For each pickValue output, create a Galaxy step dict for a pick_value tool invocation:

def _make_pick_value_step(self, pv_info, step_index, cwl_ids_to_index):
    pick_value = pv_info["pick_value"]
    sources = pv_info["sources"]
    output = pv_info["output"]

    # Map CWL pickValue to pick_value pick_style
    style_map = {
        "first_non_null": "first_or_error",
        "the_only_non_null": "only",
    }
    pick_style = style_map[pick_value]

    # Determine param_type from CWL output type
    cwl_type = output.get("type", "File")
    param_type = self._cwl_type_to_pick_param_type(cwl_type)

    # Build input_connections from sources
    input_connections = {}
    pick_from_entries = []
    for i, source in enumerate(sources):
        step_name, output_name = split_step_references(
            source, multiple=False, workflow_id=self.cwl_id
        )
        # Resolve step_name to index
        sep_on = "/" if "#" in self.cwl_id else "#"
        output_step_id = self.cwl_id + sep_on + step_name
        source_index = cwl_ids_to_index[output_step_id]

        conn_key = f"style_cond|type_cond|pick_from_{i}|value"

[Request 1]
In the pickValue code excerpt, which pick_style does the CWL value "the_only_non_null" map to?
[Request 2]
Write out the pickValue code excerpt from "# Map CWL pickValue" up to and including "param_type = self._cwl_type_to_pick_param_type(cwl_type)".
[Request 3]
Continue the pickValue code excerpt from its final line onward.
The records after this point come from a different source.

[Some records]
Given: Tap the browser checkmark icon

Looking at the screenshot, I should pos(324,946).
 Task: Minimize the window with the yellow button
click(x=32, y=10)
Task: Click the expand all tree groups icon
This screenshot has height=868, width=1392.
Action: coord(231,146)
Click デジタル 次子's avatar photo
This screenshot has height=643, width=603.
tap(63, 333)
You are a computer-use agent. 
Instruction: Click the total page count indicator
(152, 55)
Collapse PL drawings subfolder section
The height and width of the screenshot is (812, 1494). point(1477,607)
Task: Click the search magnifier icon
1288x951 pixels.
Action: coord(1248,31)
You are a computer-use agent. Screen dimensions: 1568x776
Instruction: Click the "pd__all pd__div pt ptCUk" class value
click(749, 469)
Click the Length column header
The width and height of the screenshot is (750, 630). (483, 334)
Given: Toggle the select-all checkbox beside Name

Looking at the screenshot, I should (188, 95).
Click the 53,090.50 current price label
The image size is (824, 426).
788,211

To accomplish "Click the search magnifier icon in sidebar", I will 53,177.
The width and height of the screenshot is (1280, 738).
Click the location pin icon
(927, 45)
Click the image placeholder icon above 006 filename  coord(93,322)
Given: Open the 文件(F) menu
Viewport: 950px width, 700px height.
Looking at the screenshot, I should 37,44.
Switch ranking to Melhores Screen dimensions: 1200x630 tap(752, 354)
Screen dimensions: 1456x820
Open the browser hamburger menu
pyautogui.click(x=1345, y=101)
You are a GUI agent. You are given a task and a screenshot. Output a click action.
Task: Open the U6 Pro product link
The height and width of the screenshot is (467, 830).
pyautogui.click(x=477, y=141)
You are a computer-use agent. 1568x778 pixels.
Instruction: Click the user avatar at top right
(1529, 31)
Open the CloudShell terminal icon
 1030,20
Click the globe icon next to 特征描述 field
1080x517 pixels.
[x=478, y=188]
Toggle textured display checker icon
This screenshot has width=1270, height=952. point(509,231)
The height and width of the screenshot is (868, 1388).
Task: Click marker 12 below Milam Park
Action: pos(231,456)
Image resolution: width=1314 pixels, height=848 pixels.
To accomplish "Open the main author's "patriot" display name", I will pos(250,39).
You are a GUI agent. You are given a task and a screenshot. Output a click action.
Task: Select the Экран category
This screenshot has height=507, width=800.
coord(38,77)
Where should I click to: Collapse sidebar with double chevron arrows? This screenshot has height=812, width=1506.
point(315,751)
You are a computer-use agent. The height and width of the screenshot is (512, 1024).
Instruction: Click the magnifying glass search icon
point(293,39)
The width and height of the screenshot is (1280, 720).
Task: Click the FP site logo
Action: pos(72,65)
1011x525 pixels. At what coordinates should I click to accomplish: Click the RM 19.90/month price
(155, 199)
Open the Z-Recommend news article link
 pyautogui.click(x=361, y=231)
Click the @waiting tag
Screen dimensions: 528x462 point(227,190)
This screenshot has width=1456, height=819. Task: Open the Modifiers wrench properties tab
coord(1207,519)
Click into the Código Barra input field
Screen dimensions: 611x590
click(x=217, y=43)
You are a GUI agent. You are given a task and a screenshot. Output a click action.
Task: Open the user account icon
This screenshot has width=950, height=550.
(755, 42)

[Exercise response 1]
It maps to "only".

[Exercise response 2]
# Map CWL pickValue to pick_value pick_style
    style_map = {
        "first_non_null": "first_or_error",
        "the_only_non_null": "only",
    }
    pick_style = style_map[pick_value]

    # Determine param_type from CWL output type
    cwl_type = output.get("type", "File")
    param_type = self._cwl_type_to_pick_param_type(cwl_type)

[Exercise response 3]
        input_connections[conn_key] = [{
            "id": source_index,
            "output_name": output_name,
            "input_type": "dataset",
        }]
        pick_from_entries.append({
            "__index__": i,
            "value": {"__class__": "RuntimeValue"},
        })

    # Build tool_state
    tool_state = {
        "style_cond": {
            "__current_case__": {"first": 0, "first_or_default": 1,
                                 "first_or_error": 2, "only": 3}[pick_style],
            "pick_style": pick_style,
            "type_cond": {
                "__current_case__": {"data": 0, "text": 1, "integer": 2,
                                     "float": 3, "boolean": 4}[param_type],
                "param_type": param_type,
                "pick_from": pick_from_entries,
            },
        },
    }

    # Output name for pick_value tool depends on param_type
    output_name_map = {
        "data": "data_param",
        "text": "text_param",
        "integer": "integer_param",
        "float": "float_param",
        "boolean": "boolean_param",
    }

    output_label = self.jsonld_id_to_label(output["id"])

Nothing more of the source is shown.